Landscape simplification: the loss of diverse natural habitats and ecosystems due to monoculture farming

Research is showing that the biodiversity of your land is more important than ever. 

Source: University of Auckland 

One of the world’s largest-ever studies has found the more diverse the animal, insect, and plant life is on food-producing land, the more productive the land. There’s also less need for fertilisers and pesticides.

The multi-national, multi-institutional study involving more than 100 scientists has shown that biodiversity benefits agricultural food production on a global scale.

The scientists analysed data from around 1500 agricultural fields worldwide, from corn fields on the North American plains to oilseed and rape fields in southern Sweden.

They found the benefits to farming provided by two main natural ecological processes – pollination, and natural predators of harmful insects – was greater where there was a wider diversity of crops, hedges, trees, and meadows.

Monocultures (where one crop or farming activity predominates) play a big part in poor pollination. The study found levels of ‘pollinator richness’ (the variety of insects available as pollinators) in the environment to be much lower in monocultures.

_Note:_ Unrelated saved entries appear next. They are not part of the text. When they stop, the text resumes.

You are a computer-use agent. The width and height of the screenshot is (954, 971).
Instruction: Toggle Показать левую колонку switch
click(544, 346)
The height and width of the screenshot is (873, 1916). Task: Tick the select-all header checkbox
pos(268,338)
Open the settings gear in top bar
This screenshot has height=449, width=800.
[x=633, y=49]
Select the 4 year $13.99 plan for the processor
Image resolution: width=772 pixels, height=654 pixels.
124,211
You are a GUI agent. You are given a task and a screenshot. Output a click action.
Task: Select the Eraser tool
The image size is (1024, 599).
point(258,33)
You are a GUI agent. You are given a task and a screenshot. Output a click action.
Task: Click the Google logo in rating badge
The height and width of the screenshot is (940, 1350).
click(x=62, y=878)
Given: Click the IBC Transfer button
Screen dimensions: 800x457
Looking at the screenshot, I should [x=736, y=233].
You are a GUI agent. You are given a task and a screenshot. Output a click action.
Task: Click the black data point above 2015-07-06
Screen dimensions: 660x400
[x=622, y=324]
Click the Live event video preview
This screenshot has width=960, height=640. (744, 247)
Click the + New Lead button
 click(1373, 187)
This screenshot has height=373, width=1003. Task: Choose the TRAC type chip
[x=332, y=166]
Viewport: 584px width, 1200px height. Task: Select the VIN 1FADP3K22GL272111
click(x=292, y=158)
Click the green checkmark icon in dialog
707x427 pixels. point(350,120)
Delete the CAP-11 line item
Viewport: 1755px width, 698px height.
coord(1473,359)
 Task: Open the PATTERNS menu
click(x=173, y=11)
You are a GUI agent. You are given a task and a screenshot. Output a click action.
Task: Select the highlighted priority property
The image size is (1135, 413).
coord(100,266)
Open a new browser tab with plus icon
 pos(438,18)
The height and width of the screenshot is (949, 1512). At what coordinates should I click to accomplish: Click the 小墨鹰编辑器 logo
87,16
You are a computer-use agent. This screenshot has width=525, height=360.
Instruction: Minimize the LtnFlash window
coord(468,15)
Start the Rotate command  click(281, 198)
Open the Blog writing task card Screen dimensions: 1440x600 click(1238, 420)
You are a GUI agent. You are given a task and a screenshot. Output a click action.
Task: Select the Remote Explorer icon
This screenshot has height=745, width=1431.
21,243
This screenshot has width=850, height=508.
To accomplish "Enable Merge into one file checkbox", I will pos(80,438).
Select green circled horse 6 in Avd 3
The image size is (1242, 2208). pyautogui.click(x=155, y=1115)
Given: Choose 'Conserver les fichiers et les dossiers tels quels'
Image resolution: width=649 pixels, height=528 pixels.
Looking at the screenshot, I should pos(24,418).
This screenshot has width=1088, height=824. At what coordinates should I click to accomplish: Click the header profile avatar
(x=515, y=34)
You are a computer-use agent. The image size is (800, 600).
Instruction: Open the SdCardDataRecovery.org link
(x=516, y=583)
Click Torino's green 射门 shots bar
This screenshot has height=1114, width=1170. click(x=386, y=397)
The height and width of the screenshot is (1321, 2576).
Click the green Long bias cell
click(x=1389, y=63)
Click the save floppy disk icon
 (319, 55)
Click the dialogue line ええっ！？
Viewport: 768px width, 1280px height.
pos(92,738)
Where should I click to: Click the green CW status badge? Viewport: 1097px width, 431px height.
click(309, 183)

The effect is made worse by the use of pesticides or insecticides because these chemicals also kill the natural enemies of harmful insects. The study found this ‘natural enemy richness’ represents around half of all landscape simplification.

Julia Schmack, a PhD student at the University of Auckland, contributed data to the study from her research on the beneficial effect provided by birds and bats in coffee plantations near Mount Kilimanjaro in Tanzania. She says diversifying crops and landscape is the best way to ensure farming is sustainable, and that its biodiversity is protected.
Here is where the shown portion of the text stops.